§ Goal of the exercise
Count the lines in the material below that contain the string "Viewport", and reply with only the number.

Extracted records
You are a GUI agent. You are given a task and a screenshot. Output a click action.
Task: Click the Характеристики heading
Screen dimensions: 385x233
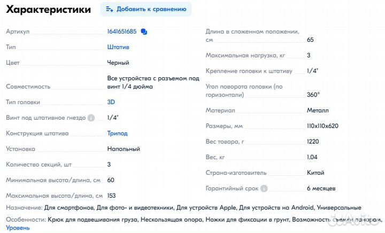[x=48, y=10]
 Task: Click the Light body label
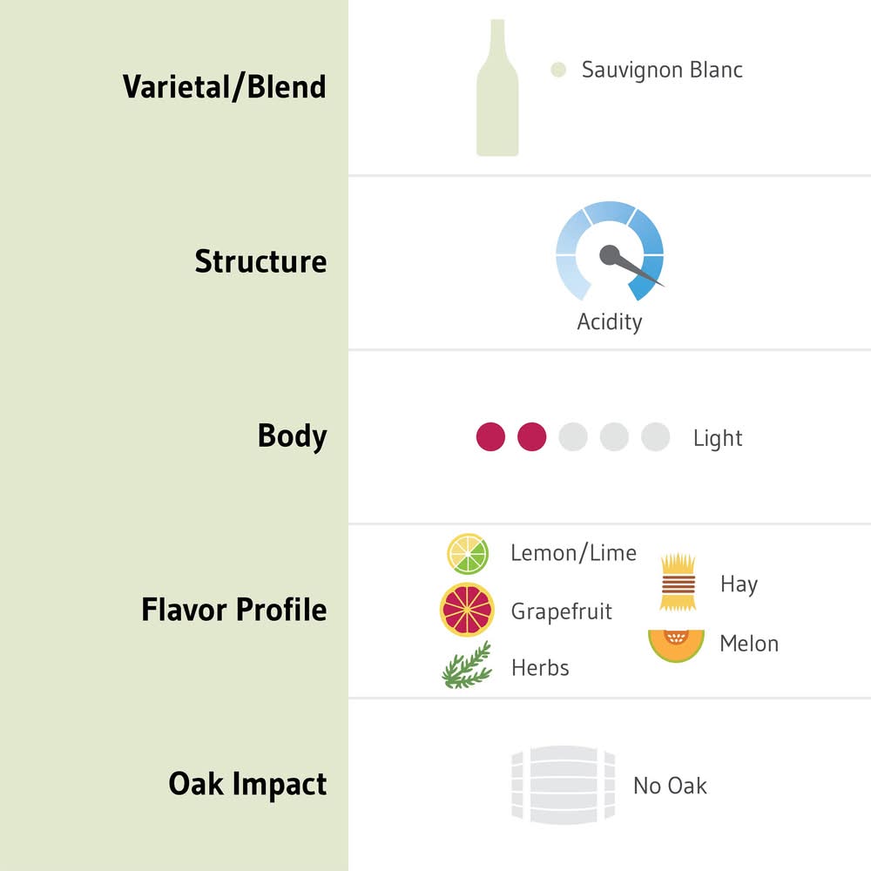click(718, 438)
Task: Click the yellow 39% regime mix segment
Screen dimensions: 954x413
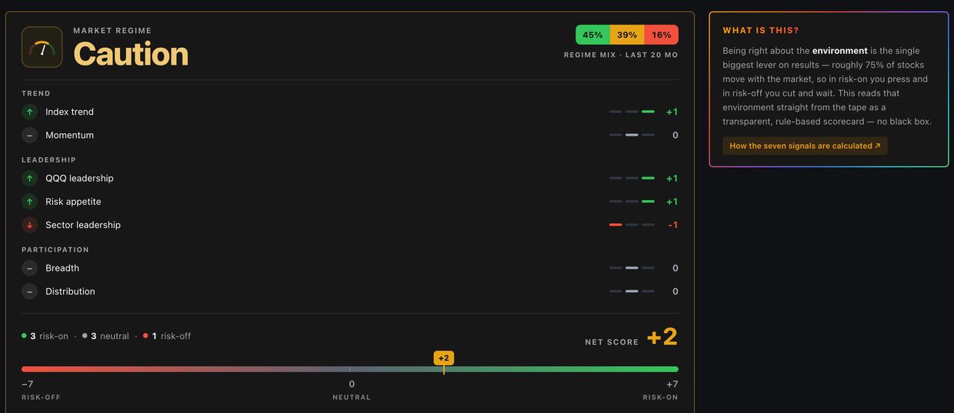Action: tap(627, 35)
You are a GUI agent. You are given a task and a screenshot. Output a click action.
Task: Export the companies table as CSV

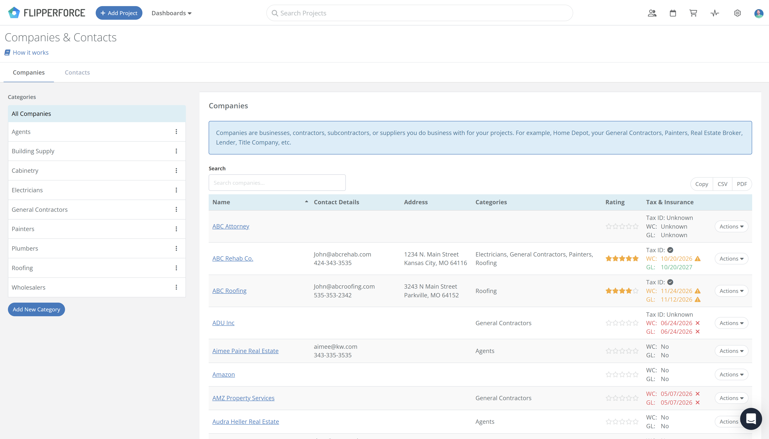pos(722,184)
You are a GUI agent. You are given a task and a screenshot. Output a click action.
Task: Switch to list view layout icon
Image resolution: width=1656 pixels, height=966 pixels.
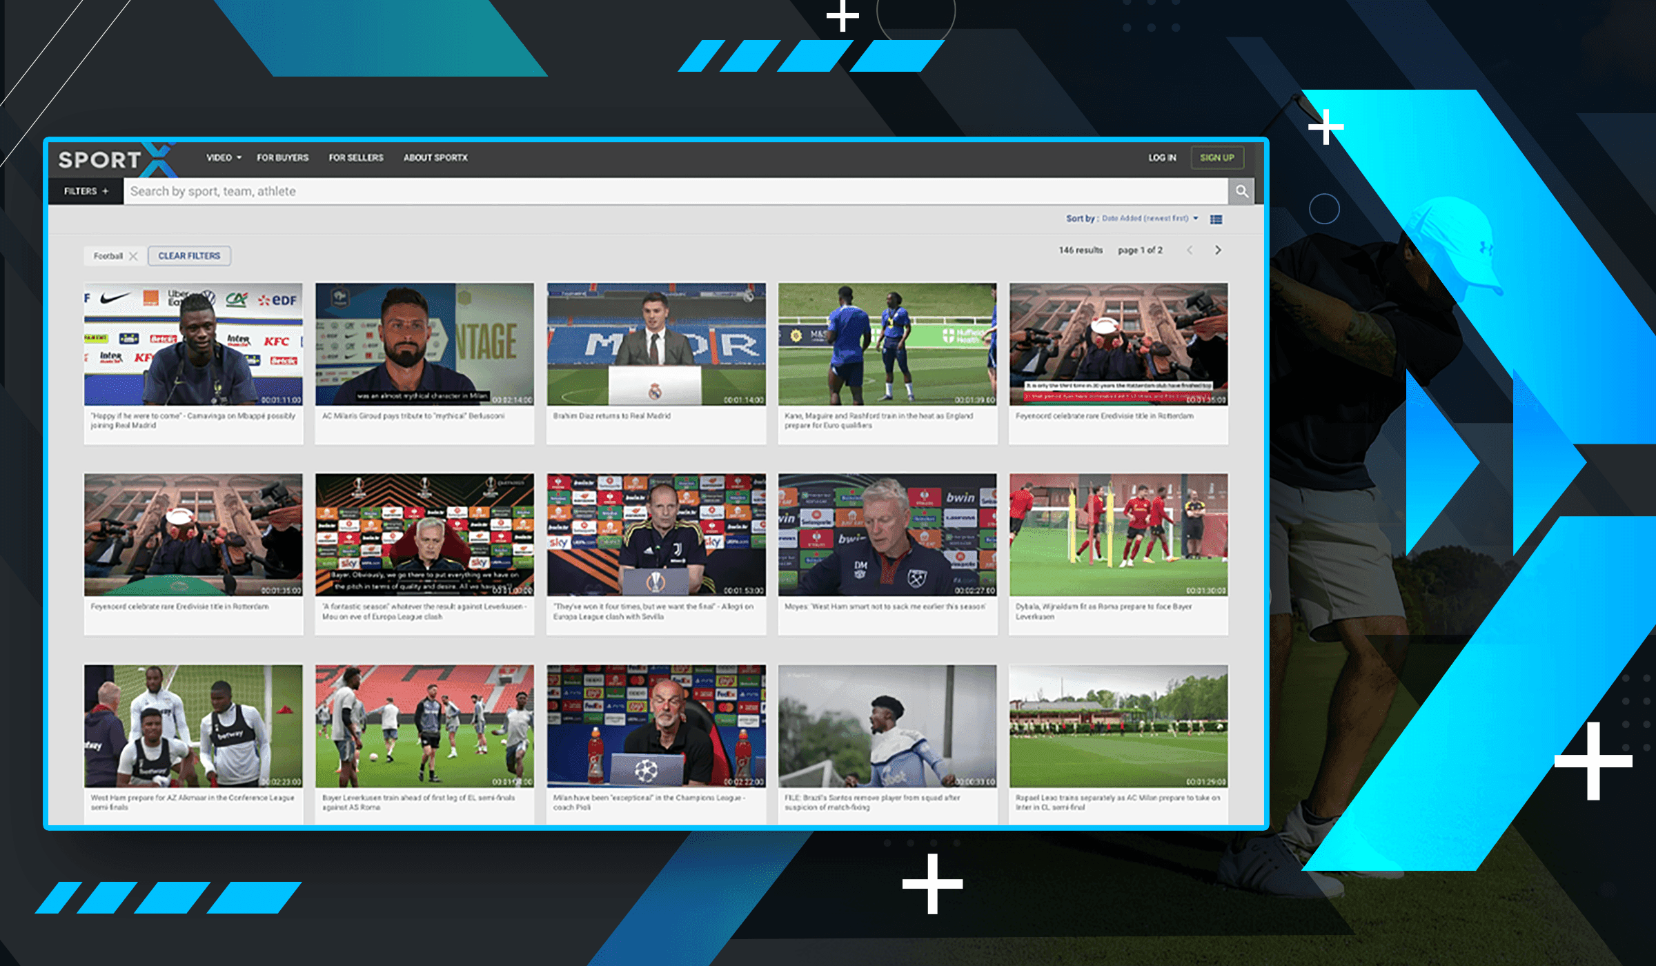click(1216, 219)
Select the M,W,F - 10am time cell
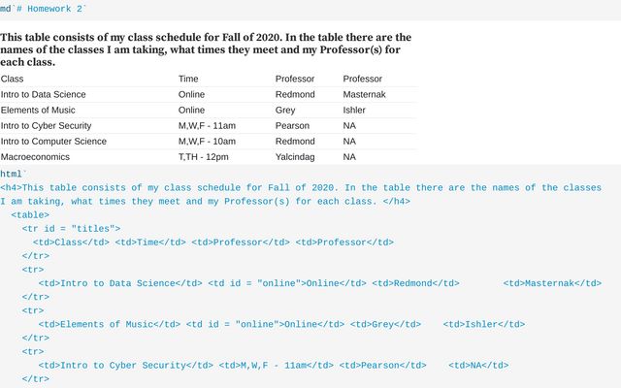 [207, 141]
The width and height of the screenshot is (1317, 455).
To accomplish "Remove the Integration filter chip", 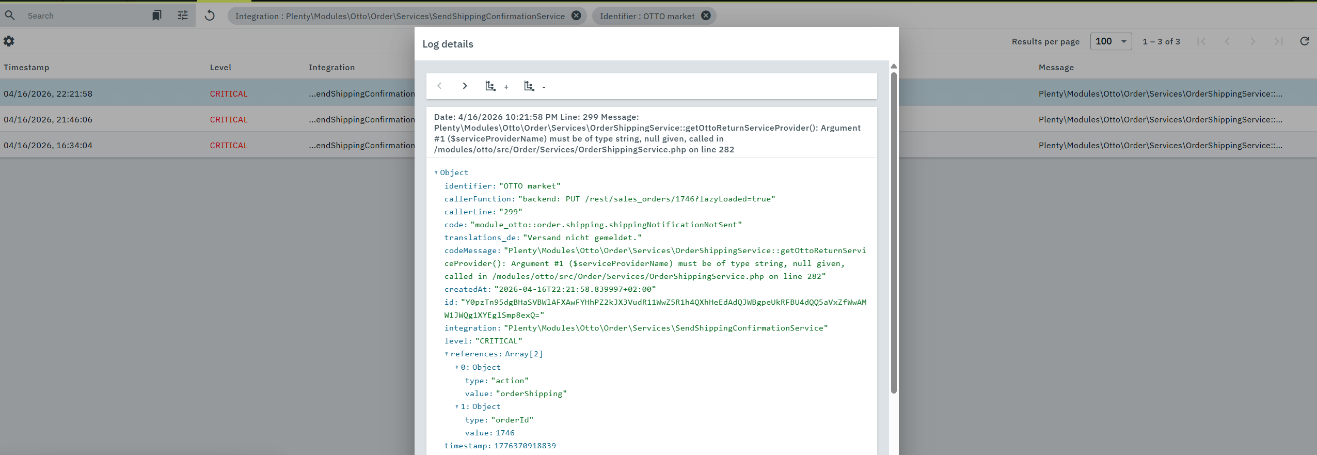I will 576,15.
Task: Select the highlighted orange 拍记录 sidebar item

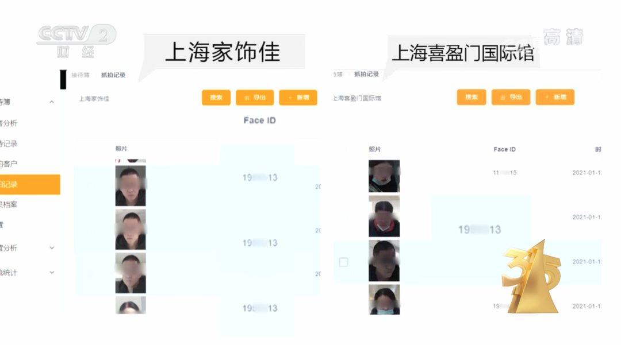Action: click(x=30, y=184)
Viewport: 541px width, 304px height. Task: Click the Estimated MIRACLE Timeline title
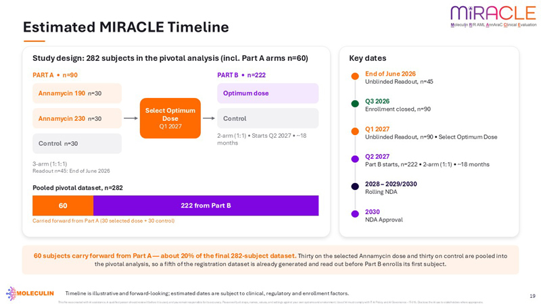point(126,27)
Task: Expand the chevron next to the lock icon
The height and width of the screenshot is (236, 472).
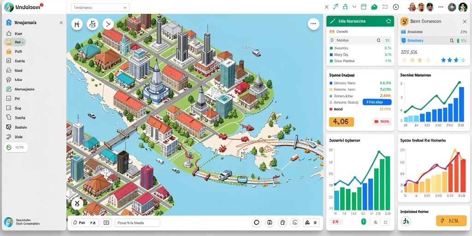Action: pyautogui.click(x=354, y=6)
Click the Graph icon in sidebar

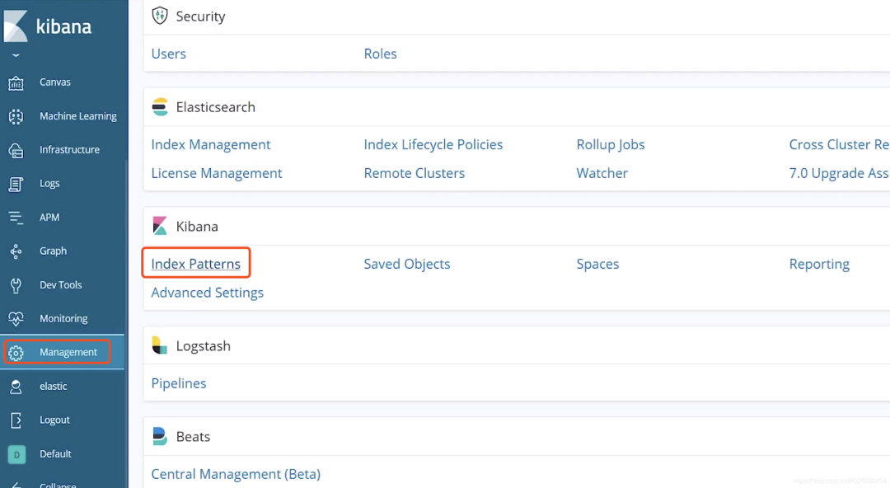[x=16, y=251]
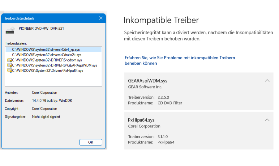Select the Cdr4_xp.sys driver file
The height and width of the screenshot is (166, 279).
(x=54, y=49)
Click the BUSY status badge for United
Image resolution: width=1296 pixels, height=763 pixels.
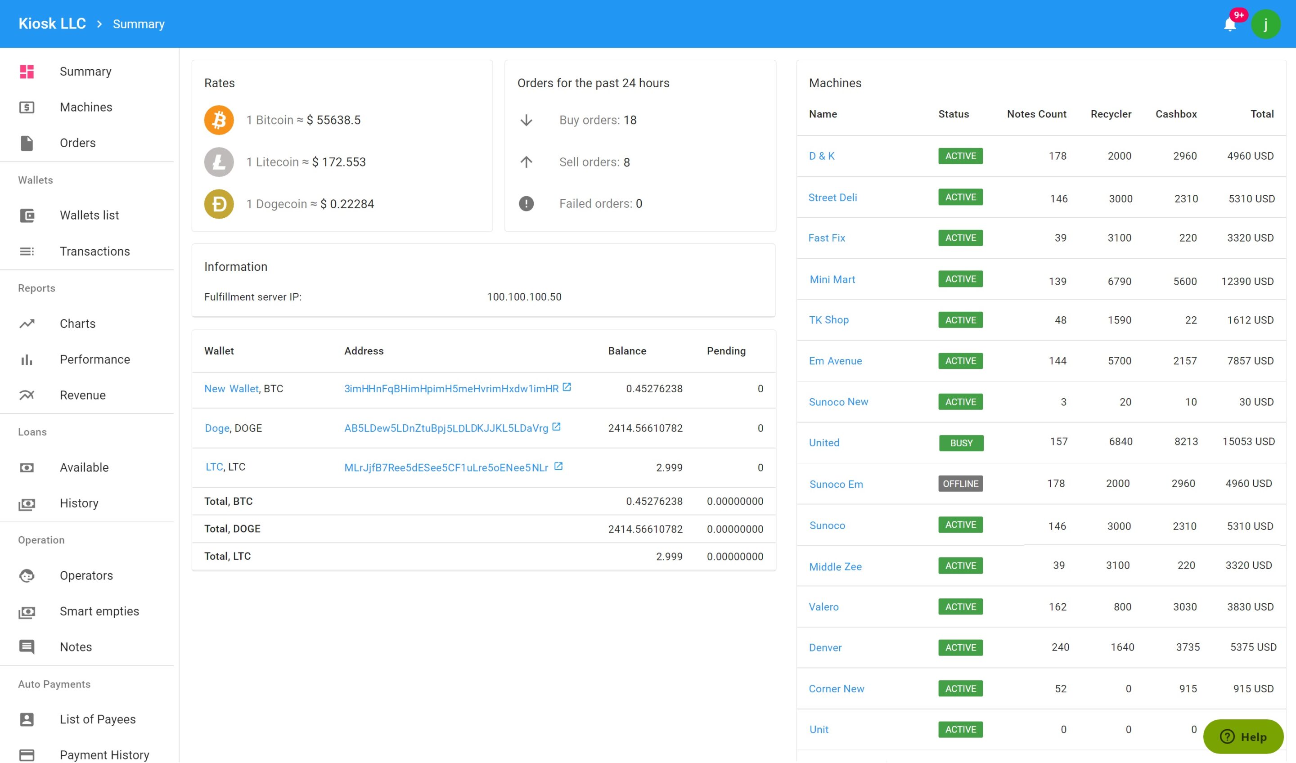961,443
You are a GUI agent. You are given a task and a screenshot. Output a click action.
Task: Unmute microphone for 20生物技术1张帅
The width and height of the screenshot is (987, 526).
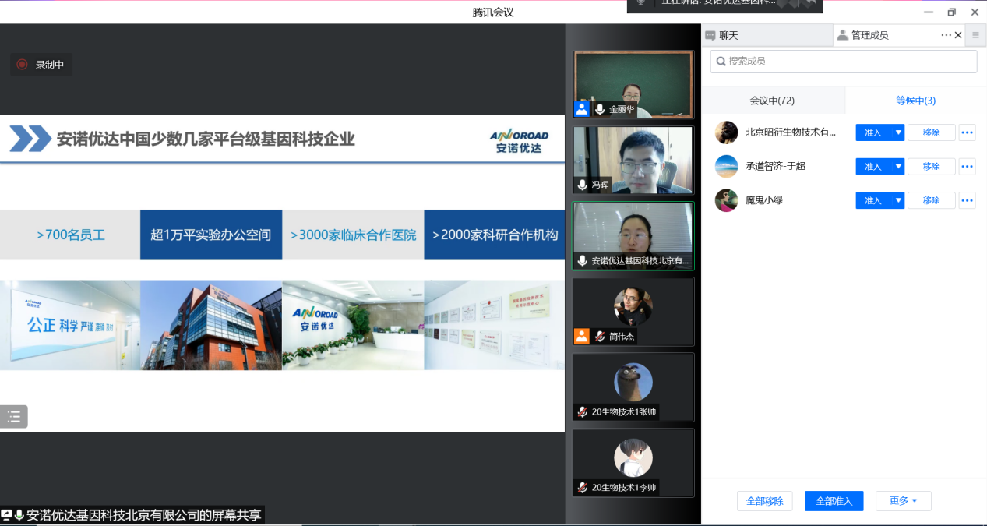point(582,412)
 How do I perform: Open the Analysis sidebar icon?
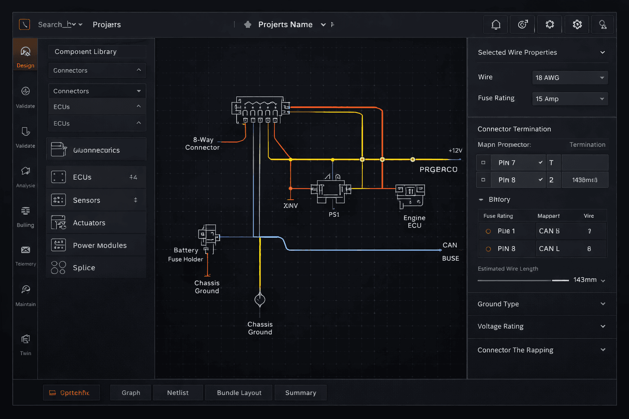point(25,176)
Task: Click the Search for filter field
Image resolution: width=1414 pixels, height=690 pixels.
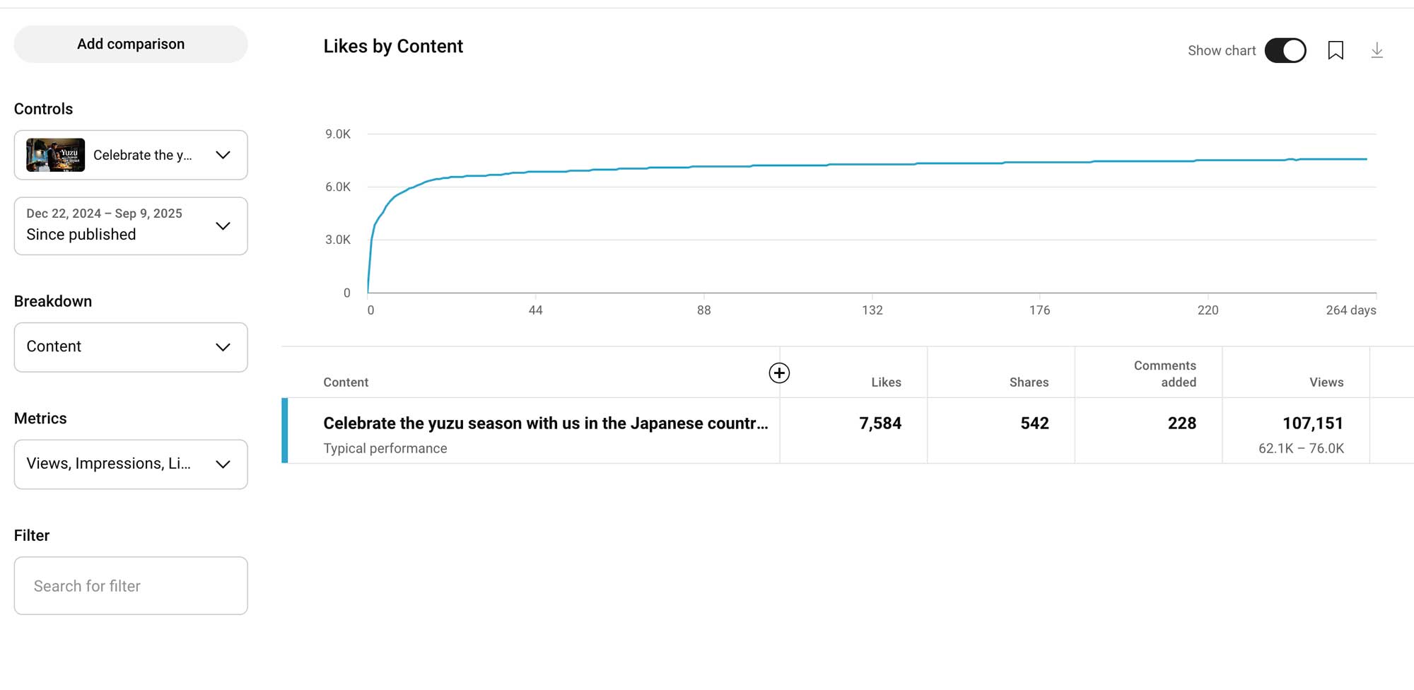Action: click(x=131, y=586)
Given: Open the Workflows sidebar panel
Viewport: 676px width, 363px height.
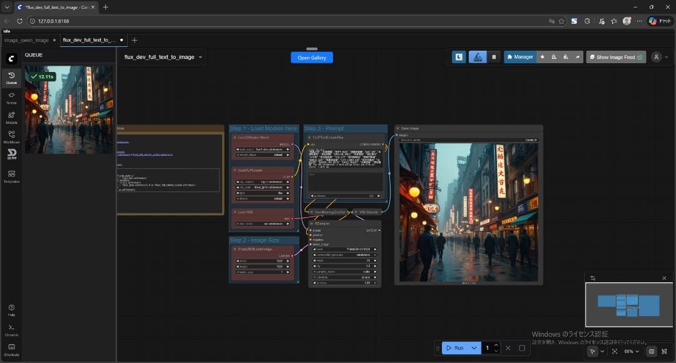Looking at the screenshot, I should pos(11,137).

§ Solution to the problem
2